▸ **Given records**:
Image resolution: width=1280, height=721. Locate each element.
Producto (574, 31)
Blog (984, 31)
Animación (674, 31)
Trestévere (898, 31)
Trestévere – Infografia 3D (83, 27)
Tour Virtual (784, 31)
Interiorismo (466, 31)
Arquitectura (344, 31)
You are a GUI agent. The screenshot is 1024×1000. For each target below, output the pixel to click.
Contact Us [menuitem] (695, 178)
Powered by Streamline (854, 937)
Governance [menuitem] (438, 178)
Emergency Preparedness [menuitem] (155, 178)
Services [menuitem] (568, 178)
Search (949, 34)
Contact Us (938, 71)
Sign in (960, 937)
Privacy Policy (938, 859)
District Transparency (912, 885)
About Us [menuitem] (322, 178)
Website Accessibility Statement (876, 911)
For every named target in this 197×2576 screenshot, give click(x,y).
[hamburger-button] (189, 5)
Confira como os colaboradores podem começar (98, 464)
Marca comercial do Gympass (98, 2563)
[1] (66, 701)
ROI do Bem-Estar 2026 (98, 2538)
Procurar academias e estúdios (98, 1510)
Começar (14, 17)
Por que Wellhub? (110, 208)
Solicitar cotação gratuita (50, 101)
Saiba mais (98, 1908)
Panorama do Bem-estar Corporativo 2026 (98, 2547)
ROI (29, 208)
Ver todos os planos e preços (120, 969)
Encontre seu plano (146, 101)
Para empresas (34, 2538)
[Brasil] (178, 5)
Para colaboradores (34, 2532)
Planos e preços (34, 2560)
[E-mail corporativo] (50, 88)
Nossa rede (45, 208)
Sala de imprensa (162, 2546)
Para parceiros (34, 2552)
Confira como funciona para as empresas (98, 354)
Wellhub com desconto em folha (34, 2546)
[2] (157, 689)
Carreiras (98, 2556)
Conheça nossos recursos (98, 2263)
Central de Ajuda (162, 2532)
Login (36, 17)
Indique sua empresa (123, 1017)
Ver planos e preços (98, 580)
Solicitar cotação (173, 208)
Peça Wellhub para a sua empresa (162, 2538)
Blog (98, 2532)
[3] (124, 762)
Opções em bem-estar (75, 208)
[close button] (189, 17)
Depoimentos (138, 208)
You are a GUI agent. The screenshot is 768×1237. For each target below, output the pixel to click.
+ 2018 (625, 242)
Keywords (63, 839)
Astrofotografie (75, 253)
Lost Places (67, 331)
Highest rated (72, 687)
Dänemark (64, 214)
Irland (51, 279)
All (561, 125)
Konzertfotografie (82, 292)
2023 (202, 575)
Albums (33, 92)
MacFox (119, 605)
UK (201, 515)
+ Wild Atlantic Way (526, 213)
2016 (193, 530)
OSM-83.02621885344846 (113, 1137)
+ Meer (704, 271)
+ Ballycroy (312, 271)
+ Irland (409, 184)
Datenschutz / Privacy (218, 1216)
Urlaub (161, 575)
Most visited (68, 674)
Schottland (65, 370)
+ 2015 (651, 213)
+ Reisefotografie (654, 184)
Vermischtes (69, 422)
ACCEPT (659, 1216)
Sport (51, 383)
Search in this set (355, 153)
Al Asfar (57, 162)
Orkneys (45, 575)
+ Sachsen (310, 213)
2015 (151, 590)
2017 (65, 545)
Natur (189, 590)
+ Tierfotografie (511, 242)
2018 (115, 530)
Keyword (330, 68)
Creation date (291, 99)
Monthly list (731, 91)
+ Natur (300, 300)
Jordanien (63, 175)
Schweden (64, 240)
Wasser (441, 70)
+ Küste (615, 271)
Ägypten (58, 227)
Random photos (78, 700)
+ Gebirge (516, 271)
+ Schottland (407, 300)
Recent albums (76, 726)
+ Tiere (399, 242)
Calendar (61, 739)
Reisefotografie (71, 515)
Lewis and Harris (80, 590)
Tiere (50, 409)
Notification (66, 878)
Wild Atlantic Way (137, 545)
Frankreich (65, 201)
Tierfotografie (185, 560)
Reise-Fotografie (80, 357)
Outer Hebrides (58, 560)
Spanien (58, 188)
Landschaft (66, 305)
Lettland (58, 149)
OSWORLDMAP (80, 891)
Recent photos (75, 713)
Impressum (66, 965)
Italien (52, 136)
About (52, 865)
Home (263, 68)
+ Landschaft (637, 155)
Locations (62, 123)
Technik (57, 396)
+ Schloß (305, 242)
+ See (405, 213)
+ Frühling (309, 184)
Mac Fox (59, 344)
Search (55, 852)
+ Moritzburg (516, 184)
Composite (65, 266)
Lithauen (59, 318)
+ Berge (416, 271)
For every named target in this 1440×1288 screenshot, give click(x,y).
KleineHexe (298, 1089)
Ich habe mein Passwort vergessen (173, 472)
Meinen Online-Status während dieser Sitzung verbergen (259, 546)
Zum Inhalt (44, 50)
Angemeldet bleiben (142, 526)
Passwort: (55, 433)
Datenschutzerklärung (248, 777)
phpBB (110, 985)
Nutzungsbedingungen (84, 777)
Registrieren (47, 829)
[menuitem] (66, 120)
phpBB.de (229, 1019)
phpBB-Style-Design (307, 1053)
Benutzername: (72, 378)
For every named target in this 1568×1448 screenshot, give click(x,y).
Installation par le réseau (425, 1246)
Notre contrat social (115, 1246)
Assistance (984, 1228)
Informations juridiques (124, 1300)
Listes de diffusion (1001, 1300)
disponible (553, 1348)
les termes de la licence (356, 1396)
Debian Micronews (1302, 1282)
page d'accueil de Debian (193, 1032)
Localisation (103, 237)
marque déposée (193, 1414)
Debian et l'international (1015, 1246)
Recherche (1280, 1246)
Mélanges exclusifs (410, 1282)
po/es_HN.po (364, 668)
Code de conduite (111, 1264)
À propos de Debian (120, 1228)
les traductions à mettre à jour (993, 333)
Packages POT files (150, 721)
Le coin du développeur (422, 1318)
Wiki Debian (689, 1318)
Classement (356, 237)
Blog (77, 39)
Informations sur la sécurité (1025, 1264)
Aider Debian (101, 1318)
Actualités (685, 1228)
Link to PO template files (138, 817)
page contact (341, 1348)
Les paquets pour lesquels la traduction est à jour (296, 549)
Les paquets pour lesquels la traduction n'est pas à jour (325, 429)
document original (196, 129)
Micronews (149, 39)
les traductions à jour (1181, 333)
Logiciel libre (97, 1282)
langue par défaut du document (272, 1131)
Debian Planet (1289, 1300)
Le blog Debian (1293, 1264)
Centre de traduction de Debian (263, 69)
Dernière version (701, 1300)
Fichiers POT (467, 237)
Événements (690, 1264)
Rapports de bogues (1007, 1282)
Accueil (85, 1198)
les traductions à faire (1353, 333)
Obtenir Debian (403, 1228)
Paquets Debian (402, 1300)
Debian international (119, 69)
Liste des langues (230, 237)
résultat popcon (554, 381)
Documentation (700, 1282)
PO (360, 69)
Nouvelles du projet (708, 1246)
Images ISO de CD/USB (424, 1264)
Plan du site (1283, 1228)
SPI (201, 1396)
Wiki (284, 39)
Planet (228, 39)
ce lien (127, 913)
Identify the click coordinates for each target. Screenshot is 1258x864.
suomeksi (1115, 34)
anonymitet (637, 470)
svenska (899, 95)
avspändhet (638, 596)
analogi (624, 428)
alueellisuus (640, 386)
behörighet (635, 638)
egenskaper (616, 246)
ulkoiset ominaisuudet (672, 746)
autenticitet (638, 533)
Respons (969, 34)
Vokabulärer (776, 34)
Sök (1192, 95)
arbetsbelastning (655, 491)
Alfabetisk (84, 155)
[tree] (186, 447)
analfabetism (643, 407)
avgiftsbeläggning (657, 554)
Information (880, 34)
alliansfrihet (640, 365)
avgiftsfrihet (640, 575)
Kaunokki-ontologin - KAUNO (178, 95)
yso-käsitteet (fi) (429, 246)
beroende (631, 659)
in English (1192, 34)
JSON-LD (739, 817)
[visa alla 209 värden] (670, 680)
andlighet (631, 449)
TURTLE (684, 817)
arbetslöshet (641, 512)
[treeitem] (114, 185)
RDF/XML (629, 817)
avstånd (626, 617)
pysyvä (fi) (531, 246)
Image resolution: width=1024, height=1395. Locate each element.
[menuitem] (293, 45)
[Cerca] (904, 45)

▸ **Written problem**:
Quote the lines between the line holding "Informations juridiques (124, 1300)" and the line holding "Classement (356, 237)", inclusive, copying each one exactly.

▸ **Answer**:
Informations juridiques (124, 1300)
Listes de diffusion (1001, 1300)
disponible (553, 1348)
les termes de la licence (356, 1396)
Debian Micronews (1302, 1282)
page d'accueil de Debian (193, 1032)
Localisation (103, 237)
marque déposée (193, 1414)
Debian et l'international (1015, 1246)
Recherche (1280, 1246)
Mélanges exclusifs (410, 1282)
po/es_HN.po (364, 668)
Code de conduite (111, 1264)
À propos de Debian (120, 1228)
les traductions à mettre à jour (993, 333)
Packages POT files (150, 721)
Le coin du développeur (422, 1318)
Wiki Debian (689, 1318)
Classement (356, 237)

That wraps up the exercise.